Il faudra les surréalistes pour délivrer l’auteur des Illuminés d’un malentendu. Errance, amour, souvenir composent les thèmes dominants de son œuvre, comme le montre Michel Brise dans les introductions des deux volumes publiés au Livre de Poche, auxquels il faut joindre les ? Aurélia et Sylvie.
Gérard de Nerval mêle prose et poésie, voire, prose, théâtre et poésie. Comment comprendre le titre des Filles du feu? Une hypothèse séduisante évoque un passage de Histoire de France” de Jules Michelet, relatif au feu allumé par les anciens Irlandais en l’honneur du dieu Beal : “Le feu fut entretenu par des vierges, souvent de qualité, appelées filles du feu ou “gardiennes du feu”, ce qui fait les confondre avec les nonnes de sainte Brigitte”.

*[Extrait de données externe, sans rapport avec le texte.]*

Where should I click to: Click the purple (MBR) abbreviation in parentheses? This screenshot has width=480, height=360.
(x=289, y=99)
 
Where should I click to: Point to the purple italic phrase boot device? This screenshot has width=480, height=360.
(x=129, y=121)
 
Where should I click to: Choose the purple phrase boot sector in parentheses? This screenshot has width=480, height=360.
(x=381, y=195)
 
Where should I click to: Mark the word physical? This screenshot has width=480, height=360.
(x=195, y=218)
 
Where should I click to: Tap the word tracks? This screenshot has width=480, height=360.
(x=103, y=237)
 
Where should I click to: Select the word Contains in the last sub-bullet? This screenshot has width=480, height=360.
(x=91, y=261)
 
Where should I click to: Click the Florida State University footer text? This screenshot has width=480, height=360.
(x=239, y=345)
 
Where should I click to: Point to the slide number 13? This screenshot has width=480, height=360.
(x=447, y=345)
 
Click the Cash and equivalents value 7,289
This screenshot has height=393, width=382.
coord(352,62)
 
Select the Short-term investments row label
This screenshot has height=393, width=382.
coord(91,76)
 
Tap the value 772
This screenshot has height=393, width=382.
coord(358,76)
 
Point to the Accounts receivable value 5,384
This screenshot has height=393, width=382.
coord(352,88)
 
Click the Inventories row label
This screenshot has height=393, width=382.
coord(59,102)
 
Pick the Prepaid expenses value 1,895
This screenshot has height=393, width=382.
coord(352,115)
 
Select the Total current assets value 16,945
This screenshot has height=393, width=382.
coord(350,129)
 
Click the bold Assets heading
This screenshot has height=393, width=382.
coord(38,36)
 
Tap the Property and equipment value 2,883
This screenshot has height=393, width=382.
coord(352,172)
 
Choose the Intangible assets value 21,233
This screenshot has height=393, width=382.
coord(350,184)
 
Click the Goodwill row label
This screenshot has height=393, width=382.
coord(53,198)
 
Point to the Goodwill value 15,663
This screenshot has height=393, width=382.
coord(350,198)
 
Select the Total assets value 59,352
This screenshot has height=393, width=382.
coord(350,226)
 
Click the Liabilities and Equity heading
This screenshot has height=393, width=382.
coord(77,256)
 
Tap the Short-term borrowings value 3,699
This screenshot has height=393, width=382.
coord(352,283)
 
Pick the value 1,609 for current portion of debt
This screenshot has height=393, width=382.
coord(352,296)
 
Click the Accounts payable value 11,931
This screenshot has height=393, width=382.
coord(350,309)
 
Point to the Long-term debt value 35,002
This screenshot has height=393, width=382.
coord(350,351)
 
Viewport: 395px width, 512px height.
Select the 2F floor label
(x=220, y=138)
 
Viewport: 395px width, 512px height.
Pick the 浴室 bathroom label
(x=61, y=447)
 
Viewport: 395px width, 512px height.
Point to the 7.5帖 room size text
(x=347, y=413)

Une grande part de fascination exercé par “Les filles du feu” tient aussi à la présence des douze sonnets des “Chimères” en fin de volume. Poèmes magiques, ésotériques, maintes fois commentés, notamment dans l’excellente édition, critique des classique Garnier. Nerval explique dans Sylvie, qu’il a essayé de fixer : “Les Chimères qui charment et égarent au matin de la vie”.